Work instructions
[1] Translate into Spanish this sentence from the passage on ophthalmic surgery: "Laser surgery to the retina is the standard of care in the treatment of numerous ophthalmic diseases."
[2] Reproduce the passage on ophthalmic surgery from "As may be imagined, the" up to and including "be quite expensive.".
[3] Resume the passage on ophthalmic laser surgery, picking up after its last sentence.

Extract provided
>>>>

The human eye can suffer a number of maladies causing mild deterioration to complete loss of vision. While contact lenses and eyeglasses can compensate for some ailments, ophthalmic surgery is required for others. Generally, ophthalmic surgery is classified into posterior segment procedures, such as vitreoretinal surgery, and anterior segment procedures, such as cataract surgery. More recently, combined anterior and posterior segment procedures have been developed.
The surgical instrumentation used for ophthalmic surgery can be specialized for anterior segment procedures or posterior segment procedures or support both. In any case, the surgical instrumentation often implements a whole host of functionality which may be used in the implementation of a wide variety of surgical procedures.
Laser surgery to the retina is the standard of care in the treatment of numerous ophthalmic diseases. Diseases treated by laser photocoagulation include proliferative diabetic retinopathy, diabetic macular edema, cystoid macular edema, retinal vein occlusion, choroidal neovascularization, central serous chorioretinopathy, retinal tears, and other lesions.
As may be imagined, the complexities of these types of retina surgeries may be quite variegated, and concomitantly, the surgical devices used to conduct these surgeries may need to implement a whole host of functionality associated with these surgeries. Often, a surgical laser system may be operable to implement functionality associated with multiple types of surgeries or other procedures, such that one surgical laser system may be used in multiple types of operations or procedures. In many cases, however, these “all-in-one” type of solutions typically have prices which are commensurate with their functionality, in other words they may be quite expensive.

<<<<

[Collected data]
>>>>

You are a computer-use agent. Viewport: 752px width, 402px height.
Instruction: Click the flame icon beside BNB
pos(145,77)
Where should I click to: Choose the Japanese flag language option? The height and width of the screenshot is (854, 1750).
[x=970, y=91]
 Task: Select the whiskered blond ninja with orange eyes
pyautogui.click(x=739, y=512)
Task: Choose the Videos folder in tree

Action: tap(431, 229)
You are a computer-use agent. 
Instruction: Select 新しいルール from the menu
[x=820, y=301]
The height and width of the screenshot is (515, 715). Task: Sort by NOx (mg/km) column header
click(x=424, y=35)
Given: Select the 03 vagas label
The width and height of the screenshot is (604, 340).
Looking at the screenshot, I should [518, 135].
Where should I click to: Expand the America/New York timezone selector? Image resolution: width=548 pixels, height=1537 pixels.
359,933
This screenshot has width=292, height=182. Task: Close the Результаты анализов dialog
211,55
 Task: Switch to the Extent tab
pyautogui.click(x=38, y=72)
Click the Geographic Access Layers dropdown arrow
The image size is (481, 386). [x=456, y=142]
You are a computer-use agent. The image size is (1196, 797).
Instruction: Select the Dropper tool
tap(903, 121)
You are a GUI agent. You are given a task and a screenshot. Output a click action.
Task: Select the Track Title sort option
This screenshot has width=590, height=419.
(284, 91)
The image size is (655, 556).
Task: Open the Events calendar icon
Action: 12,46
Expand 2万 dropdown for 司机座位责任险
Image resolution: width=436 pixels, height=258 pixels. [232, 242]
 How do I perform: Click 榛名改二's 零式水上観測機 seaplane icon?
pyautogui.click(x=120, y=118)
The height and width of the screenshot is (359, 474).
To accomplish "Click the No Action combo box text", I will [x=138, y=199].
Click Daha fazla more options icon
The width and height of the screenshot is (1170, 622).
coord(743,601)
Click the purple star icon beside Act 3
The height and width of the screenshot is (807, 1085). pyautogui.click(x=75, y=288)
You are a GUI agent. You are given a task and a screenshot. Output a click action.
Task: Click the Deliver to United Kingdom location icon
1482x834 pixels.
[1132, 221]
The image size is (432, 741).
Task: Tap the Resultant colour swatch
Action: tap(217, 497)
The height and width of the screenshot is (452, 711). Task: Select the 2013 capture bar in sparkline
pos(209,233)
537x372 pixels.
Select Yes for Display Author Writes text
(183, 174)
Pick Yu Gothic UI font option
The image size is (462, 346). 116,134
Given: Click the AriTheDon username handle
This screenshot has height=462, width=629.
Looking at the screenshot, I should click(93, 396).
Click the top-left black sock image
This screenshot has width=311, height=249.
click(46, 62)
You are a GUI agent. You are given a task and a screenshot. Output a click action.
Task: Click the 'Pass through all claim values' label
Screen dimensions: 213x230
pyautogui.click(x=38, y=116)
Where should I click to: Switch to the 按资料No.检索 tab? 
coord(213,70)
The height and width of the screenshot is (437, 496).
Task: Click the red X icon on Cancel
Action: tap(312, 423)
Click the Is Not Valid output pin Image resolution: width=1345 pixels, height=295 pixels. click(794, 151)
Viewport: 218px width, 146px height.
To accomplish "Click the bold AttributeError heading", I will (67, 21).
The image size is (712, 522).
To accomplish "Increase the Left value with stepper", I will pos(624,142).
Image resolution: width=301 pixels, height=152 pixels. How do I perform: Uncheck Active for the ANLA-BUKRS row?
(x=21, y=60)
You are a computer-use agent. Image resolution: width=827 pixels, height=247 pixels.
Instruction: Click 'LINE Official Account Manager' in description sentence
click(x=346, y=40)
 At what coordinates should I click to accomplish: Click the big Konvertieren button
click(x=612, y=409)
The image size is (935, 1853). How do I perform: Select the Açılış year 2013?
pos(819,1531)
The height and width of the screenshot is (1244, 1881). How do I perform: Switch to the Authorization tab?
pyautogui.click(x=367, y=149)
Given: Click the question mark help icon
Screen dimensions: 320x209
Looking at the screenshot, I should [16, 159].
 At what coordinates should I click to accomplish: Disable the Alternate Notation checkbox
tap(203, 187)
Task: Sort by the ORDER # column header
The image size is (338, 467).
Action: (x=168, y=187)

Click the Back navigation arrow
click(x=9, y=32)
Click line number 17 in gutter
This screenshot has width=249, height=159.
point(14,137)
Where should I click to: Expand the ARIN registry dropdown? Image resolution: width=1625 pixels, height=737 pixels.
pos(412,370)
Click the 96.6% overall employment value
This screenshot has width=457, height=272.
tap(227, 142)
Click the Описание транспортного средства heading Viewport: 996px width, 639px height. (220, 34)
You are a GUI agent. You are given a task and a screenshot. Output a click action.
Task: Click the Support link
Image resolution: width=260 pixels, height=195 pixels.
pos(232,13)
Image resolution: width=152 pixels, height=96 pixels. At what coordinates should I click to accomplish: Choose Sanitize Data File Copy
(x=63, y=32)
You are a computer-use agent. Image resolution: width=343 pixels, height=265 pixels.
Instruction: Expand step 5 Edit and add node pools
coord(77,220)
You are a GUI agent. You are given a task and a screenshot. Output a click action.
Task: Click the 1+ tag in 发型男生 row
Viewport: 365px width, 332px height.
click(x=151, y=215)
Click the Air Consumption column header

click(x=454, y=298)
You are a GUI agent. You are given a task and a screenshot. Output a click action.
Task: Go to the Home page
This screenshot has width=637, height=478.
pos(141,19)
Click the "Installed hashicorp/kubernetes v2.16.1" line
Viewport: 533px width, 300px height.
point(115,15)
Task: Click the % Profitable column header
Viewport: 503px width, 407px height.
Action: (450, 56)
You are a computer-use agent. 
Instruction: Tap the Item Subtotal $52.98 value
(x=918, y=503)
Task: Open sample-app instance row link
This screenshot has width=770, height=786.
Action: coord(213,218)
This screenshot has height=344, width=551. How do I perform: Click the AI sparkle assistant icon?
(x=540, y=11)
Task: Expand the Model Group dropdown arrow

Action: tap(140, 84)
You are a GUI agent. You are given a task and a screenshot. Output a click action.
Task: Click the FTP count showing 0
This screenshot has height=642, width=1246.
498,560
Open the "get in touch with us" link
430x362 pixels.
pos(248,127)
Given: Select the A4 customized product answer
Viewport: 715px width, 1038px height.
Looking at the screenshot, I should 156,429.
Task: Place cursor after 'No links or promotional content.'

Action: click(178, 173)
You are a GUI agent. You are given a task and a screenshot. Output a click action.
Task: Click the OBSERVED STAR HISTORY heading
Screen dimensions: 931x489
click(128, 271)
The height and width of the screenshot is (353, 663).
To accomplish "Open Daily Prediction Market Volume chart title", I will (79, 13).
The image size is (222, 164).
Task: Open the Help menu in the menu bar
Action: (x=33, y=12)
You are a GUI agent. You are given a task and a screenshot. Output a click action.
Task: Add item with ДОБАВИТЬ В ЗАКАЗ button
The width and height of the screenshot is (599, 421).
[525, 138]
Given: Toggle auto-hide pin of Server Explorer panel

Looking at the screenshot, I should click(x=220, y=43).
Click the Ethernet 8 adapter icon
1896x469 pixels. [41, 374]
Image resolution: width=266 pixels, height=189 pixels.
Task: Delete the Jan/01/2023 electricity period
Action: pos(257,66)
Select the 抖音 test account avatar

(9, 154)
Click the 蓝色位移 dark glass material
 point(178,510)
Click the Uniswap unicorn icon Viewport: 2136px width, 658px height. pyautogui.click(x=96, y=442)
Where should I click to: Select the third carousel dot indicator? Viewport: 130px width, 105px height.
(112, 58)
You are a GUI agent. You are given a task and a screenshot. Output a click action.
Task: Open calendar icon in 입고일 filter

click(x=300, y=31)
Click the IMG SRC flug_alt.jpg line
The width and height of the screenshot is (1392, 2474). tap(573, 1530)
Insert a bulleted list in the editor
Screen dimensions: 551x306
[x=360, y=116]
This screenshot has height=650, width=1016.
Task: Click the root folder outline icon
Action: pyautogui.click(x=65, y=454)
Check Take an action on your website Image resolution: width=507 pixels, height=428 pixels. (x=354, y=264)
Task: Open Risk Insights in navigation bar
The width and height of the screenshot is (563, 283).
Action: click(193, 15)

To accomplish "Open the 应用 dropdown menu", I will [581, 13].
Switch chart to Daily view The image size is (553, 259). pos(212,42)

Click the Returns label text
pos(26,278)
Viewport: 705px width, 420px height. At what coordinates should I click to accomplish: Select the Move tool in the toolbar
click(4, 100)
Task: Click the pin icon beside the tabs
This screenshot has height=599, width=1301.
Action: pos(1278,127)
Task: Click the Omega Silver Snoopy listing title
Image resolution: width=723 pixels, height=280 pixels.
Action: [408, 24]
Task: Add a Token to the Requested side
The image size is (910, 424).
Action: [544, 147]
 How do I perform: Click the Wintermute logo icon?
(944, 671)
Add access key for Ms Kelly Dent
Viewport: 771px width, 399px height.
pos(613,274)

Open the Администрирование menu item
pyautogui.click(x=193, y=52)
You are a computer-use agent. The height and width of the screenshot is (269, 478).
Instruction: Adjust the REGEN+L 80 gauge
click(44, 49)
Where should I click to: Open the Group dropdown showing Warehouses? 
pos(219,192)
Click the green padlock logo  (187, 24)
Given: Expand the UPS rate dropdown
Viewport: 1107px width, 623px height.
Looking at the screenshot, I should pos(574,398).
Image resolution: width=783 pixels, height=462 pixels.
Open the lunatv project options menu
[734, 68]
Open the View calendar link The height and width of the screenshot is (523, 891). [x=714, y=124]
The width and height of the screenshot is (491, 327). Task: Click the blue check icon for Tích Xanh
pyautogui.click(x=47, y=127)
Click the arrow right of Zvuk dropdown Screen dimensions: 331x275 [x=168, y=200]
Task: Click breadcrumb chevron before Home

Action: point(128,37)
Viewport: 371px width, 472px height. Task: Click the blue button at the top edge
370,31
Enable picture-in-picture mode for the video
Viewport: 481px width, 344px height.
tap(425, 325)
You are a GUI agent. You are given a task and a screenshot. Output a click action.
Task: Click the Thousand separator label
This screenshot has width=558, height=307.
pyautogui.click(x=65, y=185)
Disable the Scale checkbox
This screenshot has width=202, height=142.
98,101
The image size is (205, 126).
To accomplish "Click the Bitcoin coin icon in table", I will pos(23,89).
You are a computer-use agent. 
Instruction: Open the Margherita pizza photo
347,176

<<<<

Answers in order
[1] La cirugía láser de la retina es el estándar de atención en el tratamiento de numerosas enfermedades oftálmicas.

[2]
As may be imagined, the complexities of these types of retina surgeries may be quite variegated, and concomitantly, the surgical devices used to conduct these surgeries may need to implement a whole host of functionality associated with these surgeries. Often, a surgical laser system may be operable to implement functionality associated with multiple types of surgeries or other procedures, such that one surgical laser system may be used in multiple types of operations or procedures. In many cases, however, these “all-in-one” type of solutions typically have prices which are commensurate with their functionality, in other words they may be quite expensive.

[3]
Often, however, customers may not require all the functionality that these all-in-one designs provide. Therefore, these types of designs may be cost prohibitive, more difficult to operate or wasteful of resources. In particular it may be desirable to have simpler lower cost units which may facilitate their use in places where the use of all-in-one designs (i.e. wide degree of functionality in a single unit) may be fiscally or physically impractical, such as use in disaster or rural areas, poorer communities or countries, etc. However, the laser (or other physical components or software) used in such a lower cost unit may be substantially the same as those employed in an “all-in-one” unit. Thus, for those that have need of both a lower cost unit and an “all-in-one” unit, or for those that desire to upgrade from a lower cost unit to an “all-in-one” unit, it is undesirable to pay for duplicate functionality or systems.
Therefore, a need exists for a laser surgery unit operable to implement a basic set of functionality which may be remotely controlled to implement a more advanced set of functionality.